◆ MATERIAL FOR THIS EXERCISE ◆
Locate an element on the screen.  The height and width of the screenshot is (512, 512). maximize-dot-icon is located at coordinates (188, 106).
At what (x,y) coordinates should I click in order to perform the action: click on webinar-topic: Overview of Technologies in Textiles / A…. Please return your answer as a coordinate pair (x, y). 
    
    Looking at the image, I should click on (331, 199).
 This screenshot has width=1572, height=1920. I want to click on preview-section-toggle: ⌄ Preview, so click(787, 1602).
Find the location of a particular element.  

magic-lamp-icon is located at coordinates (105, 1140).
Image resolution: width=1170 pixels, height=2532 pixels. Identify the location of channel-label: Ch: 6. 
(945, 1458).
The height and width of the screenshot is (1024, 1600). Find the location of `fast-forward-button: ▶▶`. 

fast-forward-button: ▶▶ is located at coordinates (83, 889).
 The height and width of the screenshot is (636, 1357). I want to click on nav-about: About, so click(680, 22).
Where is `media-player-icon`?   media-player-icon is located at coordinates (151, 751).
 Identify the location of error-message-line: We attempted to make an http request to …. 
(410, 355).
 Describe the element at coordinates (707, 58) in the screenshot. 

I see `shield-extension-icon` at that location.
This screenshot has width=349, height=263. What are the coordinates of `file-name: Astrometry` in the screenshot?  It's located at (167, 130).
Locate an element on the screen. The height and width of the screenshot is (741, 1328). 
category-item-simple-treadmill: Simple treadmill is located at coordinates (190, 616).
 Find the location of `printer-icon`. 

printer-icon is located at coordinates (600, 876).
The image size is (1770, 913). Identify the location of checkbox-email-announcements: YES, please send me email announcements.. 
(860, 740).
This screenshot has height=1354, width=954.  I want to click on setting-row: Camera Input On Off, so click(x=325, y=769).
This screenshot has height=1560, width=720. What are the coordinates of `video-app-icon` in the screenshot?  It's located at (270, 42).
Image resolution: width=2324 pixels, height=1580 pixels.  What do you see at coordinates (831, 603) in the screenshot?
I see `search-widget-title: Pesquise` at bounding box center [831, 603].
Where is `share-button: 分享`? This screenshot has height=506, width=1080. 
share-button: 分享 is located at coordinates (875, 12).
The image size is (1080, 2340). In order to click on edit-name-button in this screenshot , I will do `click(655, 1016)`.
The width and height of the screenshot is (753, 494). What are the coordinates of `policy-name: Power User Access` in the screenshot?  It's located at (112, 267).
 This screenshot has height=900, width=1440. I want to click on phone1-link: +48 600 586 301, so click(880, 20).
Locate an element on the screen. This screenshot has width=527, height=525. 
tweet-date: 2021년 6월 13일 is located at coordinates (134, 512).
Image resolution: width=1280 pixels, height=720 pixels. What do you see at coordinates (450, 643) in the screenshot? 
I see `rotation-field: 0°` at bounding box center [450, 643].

◆ DIRECTIONS ◆
Transcribe every one of the records above verbatim, reproducing each line exactly as it appears.

◆ EXPECTED ANSWER ◆
Locate an element on the screen.  The height and width of the screenshot is (512, 512). maximize-dot-icon is located at coordinates (188, 106).
At what (x,y) coordinates should I click in order to perform the action: click on webinar-topic: Overview of Technologies in Textiles / A…. Please return your answer as a coordinate pair (x, y). 
    
    Looking at the image, I should click on (331, 199).
 This screenshot has width=1572, height=1920. I want to click on preview-section-toggle: ⌄ Preview, so click(787, 1602).
Find the location of a particular element.  

magic-lamp-icon is located at coordinates (105, 1140).
Image resolution: width=1170 pixels, height=2532 pixels. Identify the location of channel-label: Ch: 6. 
(945, 1458).
The height and width of the screenshot is (1024, 1600). Find the location of `fast-forward-button: ▶▶`. 

fast-forward-button: ▶▶ is located at coordinates (83, 889).
 The height and width of the screenshot is (636, 1357). I want to click on nav-about: About, so click(680, 22).
Where is `media-player-icon`?   media-player-icon is located at coordinates (151, 751).
 Identify the location of error-message-line: We attempted to make an http request to …. 
(410, 355).
 Describe the element at coordinates (707, 58) in the screenshot. 

I see `shield-extension-icon` at that location.
This screenshot has width=349, height=263. What are the coordinates of `file-name: Astrometry` in the screenshot?  It's located at (167, 130).
Locate an element on the screen. The height and width of the screenshot is (741, 1328). 
category-item-simple-treadmill: Simple treadmill is located at coordinates (190, 616).
 Find the location of `printer-icon`. 

printer-icon is located at coordinates (600, 876).
The image size is (1770, 913). Identify the location of checkbox-email-announcements: YES, please send me email announcements.. 
(860, 740).
This screenshot has height=1354, width=954.  I want to click on setting-row: Camera Input On Off, so click(x=325, y=769).
This screenshot has height=1560, width=720. What are the coordinates of `video-app-icon` in the screenshot?  It's located at (270, 42).
Image resolution: width=2324 pixels, height=1580 pixels.  What do you see at coordinates (831, 603) in the screenshot?
I see `search-widget-title: Pesquise` at bounding box center [831, 603].
Where is `share-button: 分享`? This screenshot has height=506, width=1080. 
share-button: 分享 is located at coordinates (875, 12).
The image size is (1080, 2340). In order to click on edit-name-button in this screenshot , I will do `click(655, 1016)`.
The width and height of the screenshot is (753, 494). What are the coordinates of `policy-name: Power User Access` in the screenshot?  It's located at (112, 267).
 This screenshot has height=900, width=1440. I want to click on phone1-link: +48 600 586 301, so click(880, 20).
Locate an element on the screen. This screenshot has width=527, height=525. 
tweet-date: 2021년 6월 13일 is located at coordinates (134, 512).
Image resolution: width=1280 pixels, height=720 pixels. What do you see at coordinates (450, 643) in the screenshot? 
I see `rotation-field: 0°` at bounding box center [450, 643].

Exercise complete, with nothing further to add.